#### SUPPLIED RECORDS
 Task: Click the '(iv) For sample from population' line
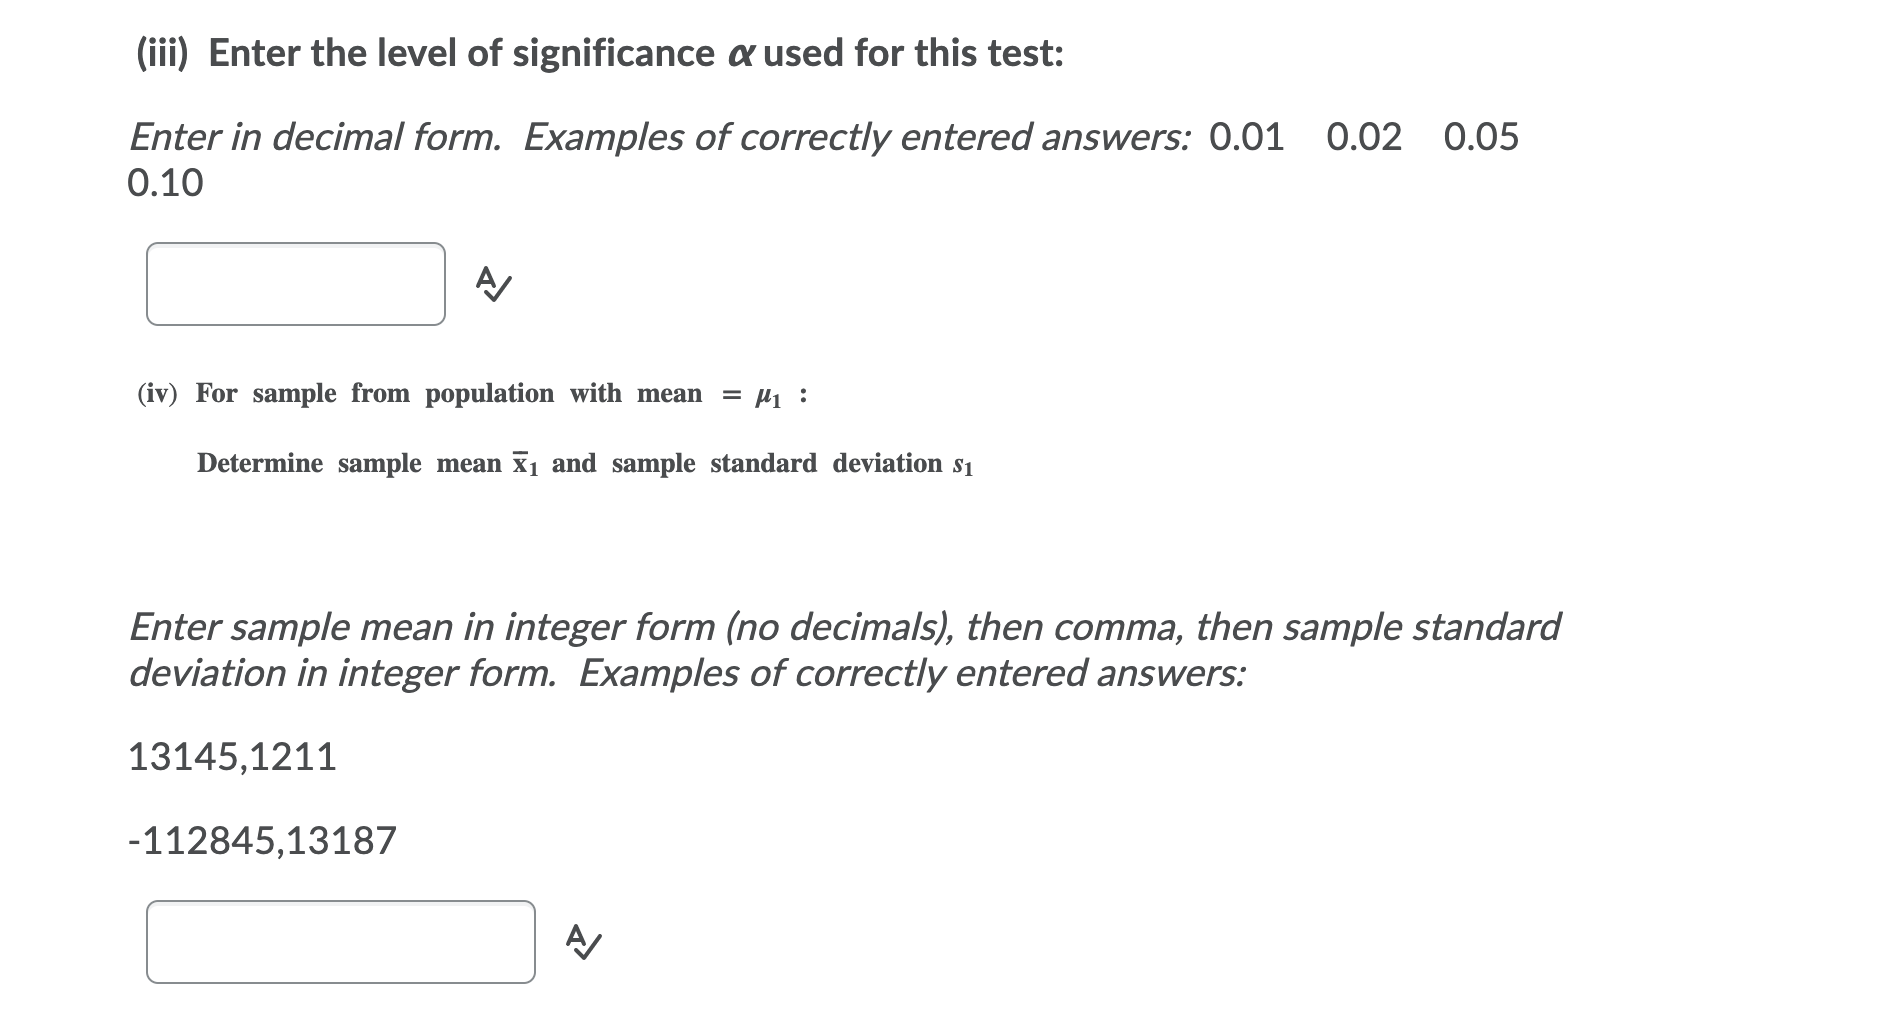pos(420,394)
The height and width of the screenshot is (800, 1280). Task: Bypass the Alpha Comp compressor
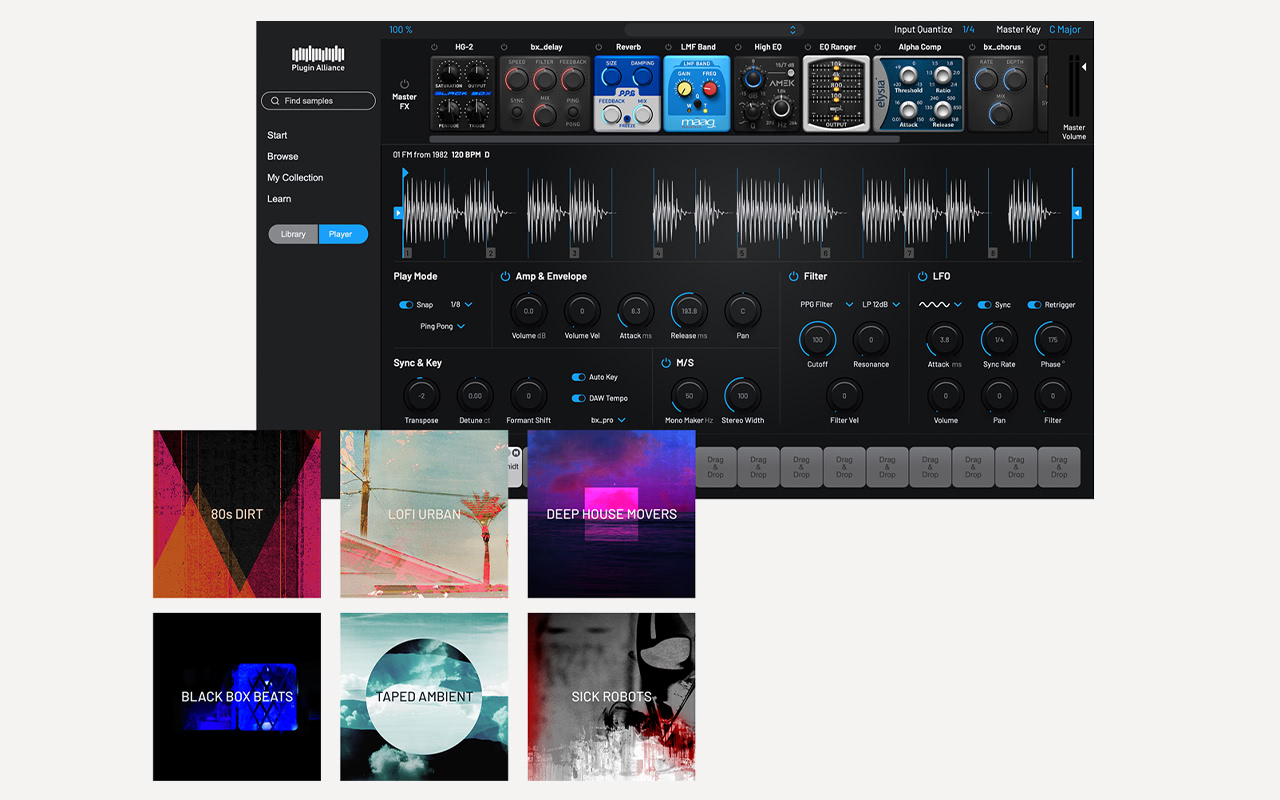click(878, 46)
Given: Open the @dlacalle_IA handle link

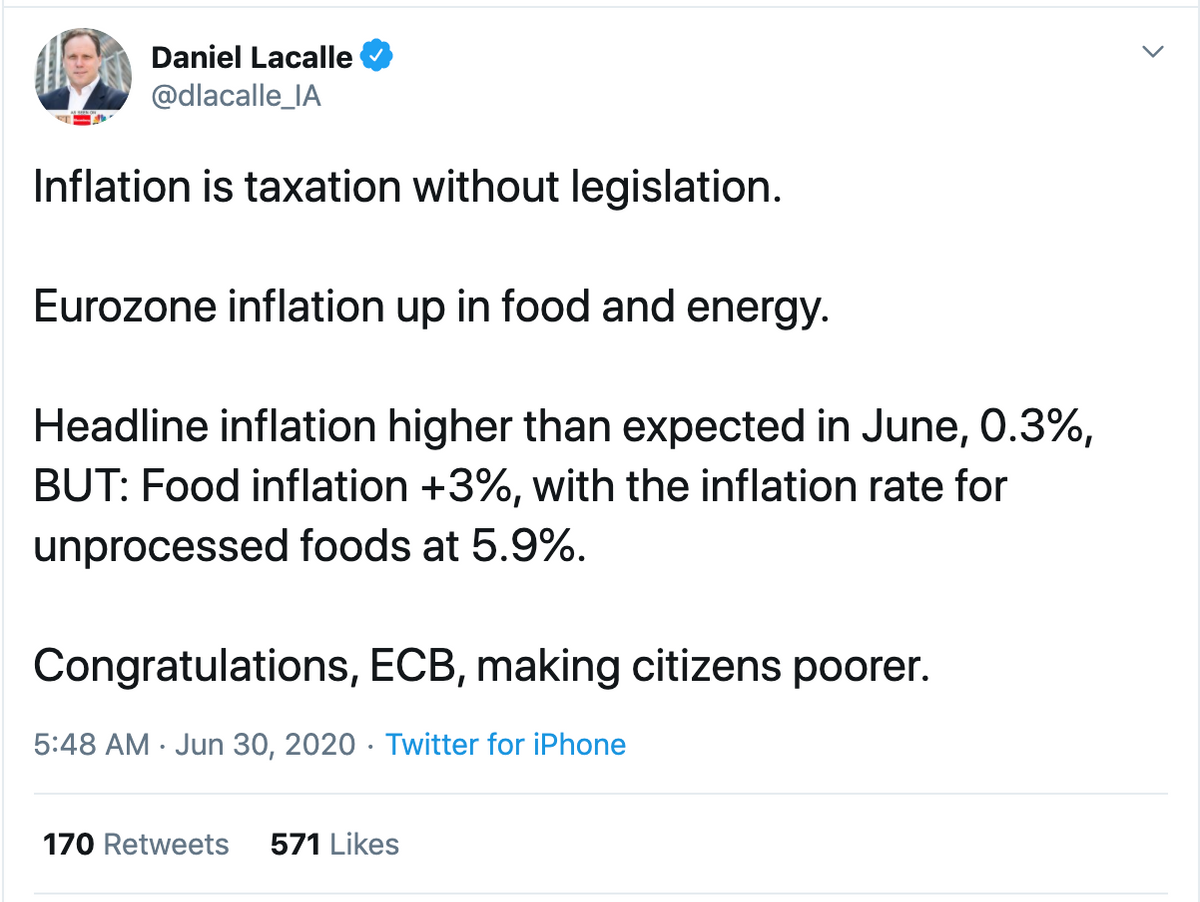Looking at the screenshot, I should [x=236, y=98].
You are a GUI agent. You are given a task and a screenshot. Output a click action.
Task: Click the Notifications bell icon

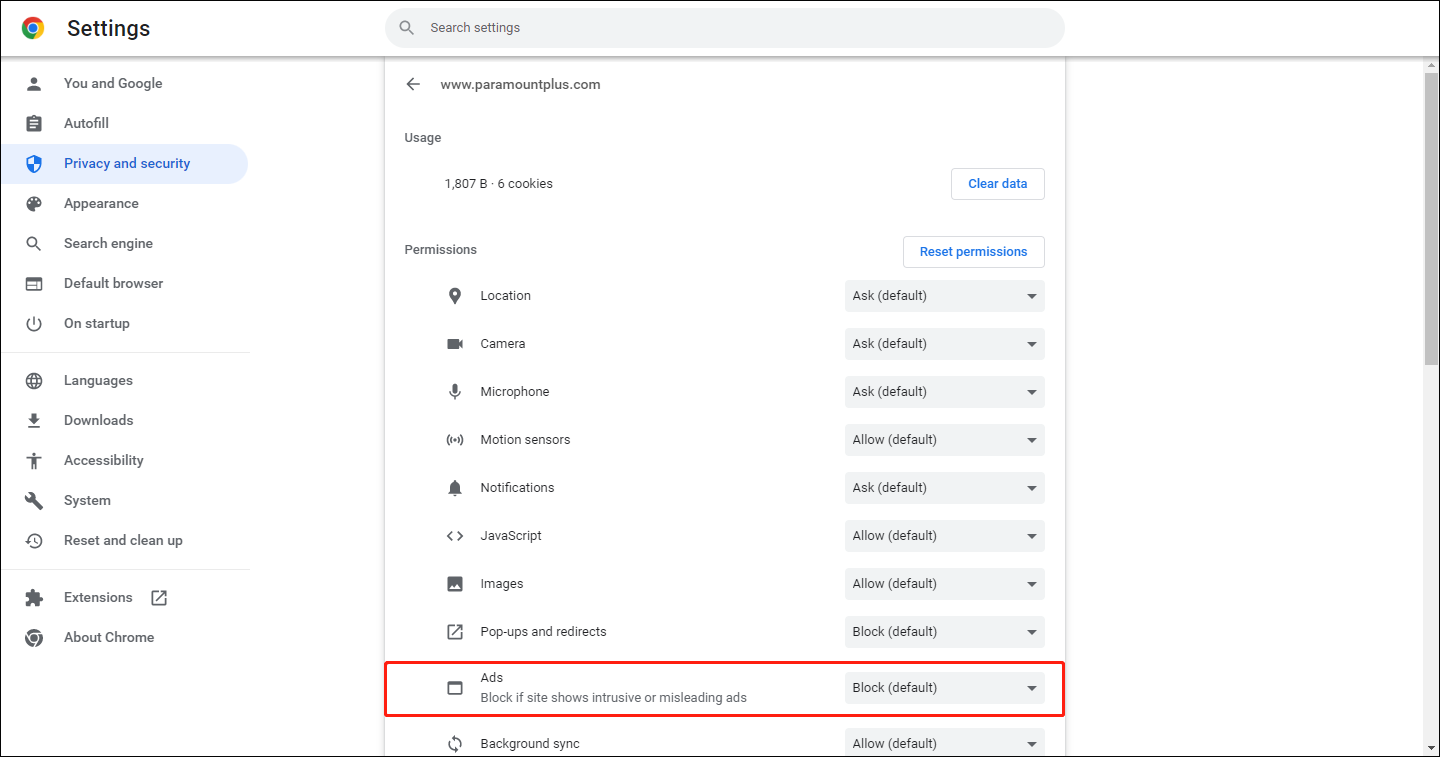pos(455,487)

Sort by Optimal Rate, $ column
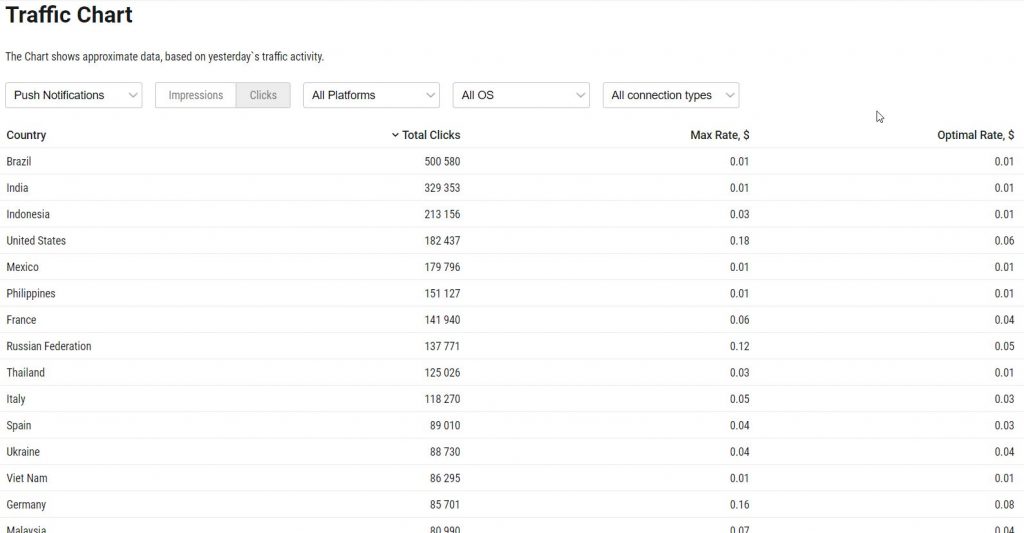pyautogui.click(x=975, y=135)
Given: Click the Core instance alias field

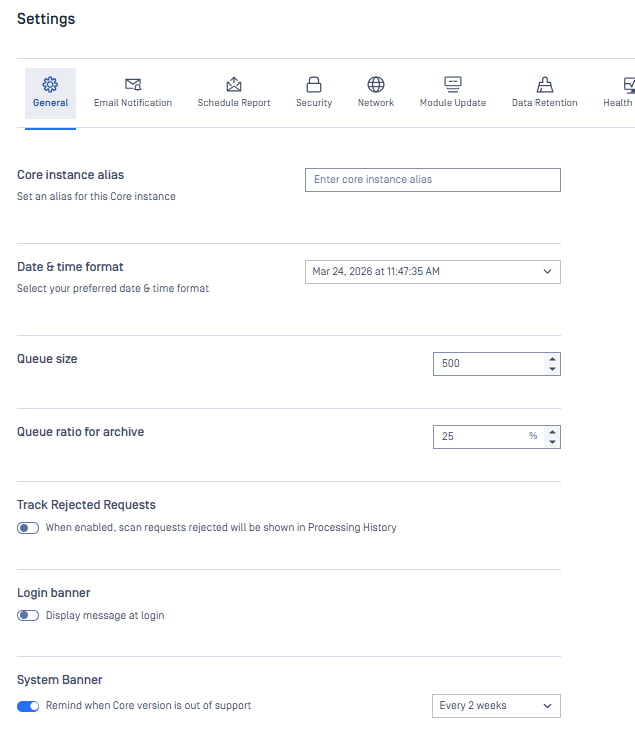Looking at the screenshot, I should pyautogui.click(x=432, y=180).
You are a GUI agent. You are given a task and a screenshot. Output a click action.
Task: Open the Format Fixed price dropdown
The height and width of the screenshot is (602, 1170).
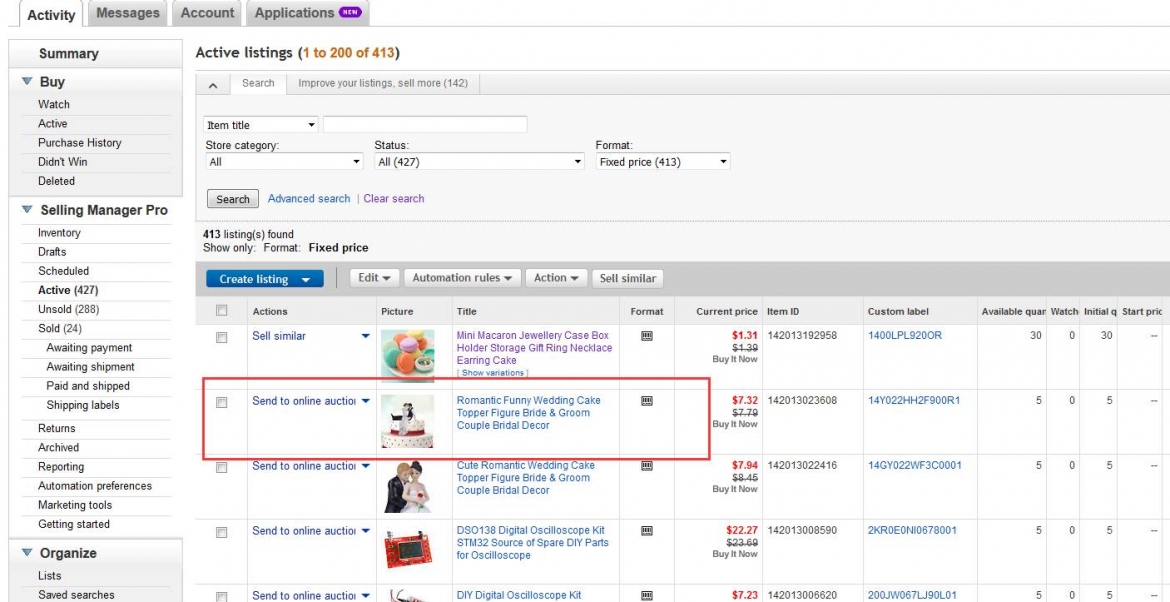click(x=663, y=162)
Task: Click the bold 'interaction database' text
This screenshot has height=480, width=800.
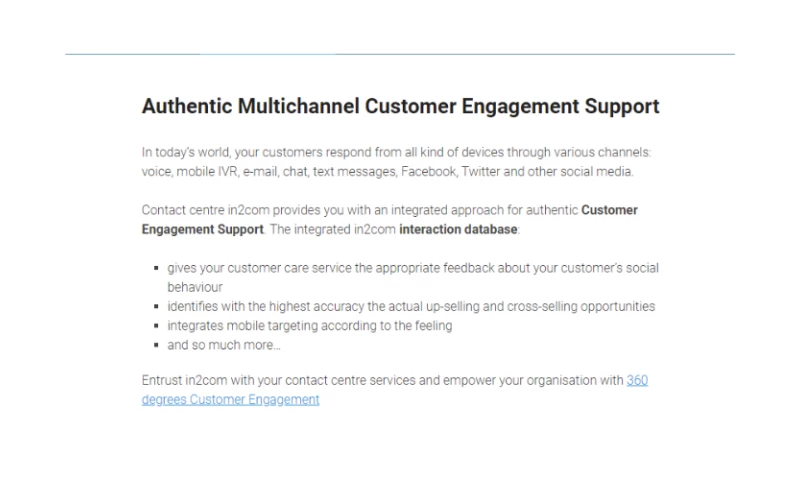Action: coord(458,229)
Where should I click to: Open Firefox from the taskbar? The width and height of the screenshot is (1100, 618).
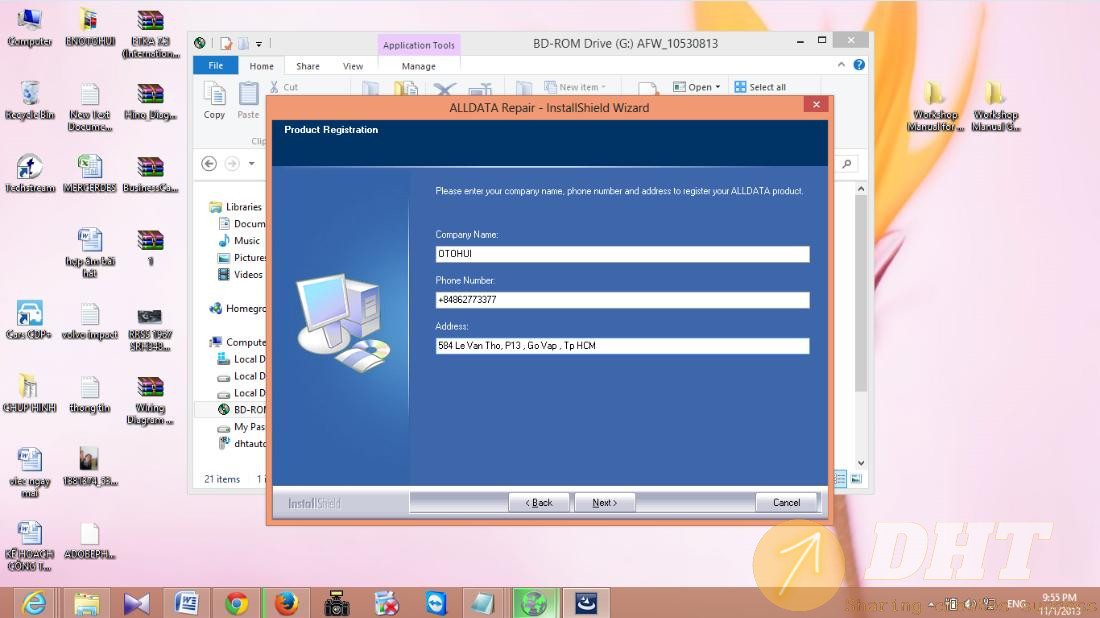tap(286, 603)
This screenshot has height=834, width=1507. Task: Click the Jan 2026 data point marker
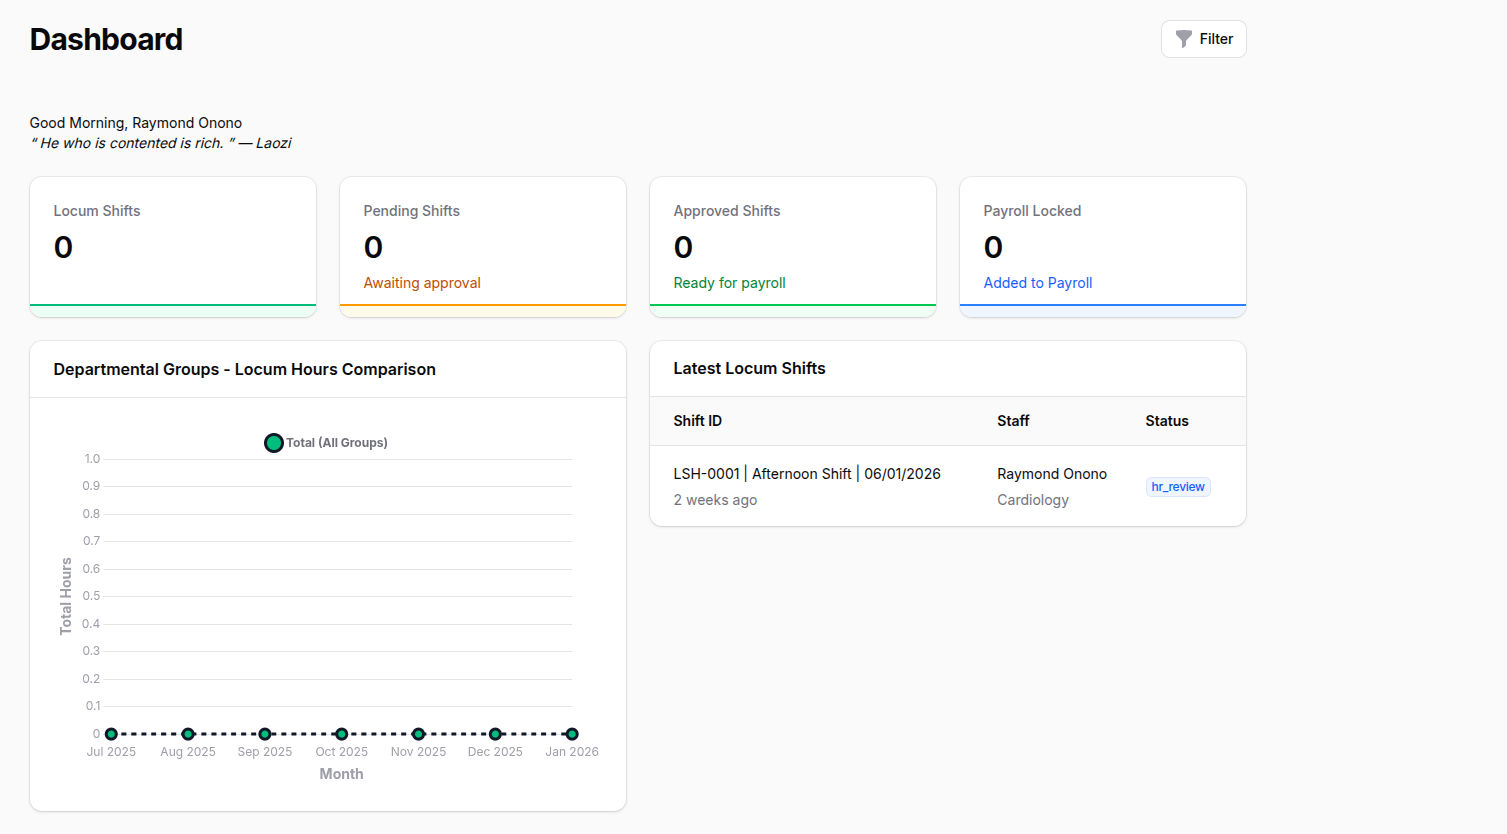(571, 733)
########
An unchanged copy of the listing, with no pictures, should be returned.

 Task: Click the '(iv) For sample from population' line
pos(420,394)
The height and width of the screenshot is (800, 1280). Task: Bypass the Alpha Comp compressor
click(878, 46)
Given: Open the @dlacalle_IA handle link

Looking at the screenshot, I should [x=236, y=98].
You are a GUI agent. You are given a task and a screenshot. Output a click action.
Task: Click the Notifications bell icon

pos(455,487)

Sort by Optimal Rate, $ column
pyautogui.click(x=975, y=135)
Given: Click the Core instance alias field

Looking at the screenshot, I should pyautogui.click(x=432, y=180).
You are a GUI agent. You are given a task and a screenshot. Output a click action.
Task: Open the Format Fixed price dropdown
The height and width of the screenshot is (602, 1170).
click(x=663, y=162)
Task: Click the bold 'interaction database' text
This screenshot has height=480, width=800.
Action: coord(458,229)
Where should I click to: Open Firefox from the taskbar? The width and height of the screenshot is (1100, 618).
tap(286, 603)
This screenshot has height=834, width=1507. Task: Click the Jan 2026 data point marker
(571, 733)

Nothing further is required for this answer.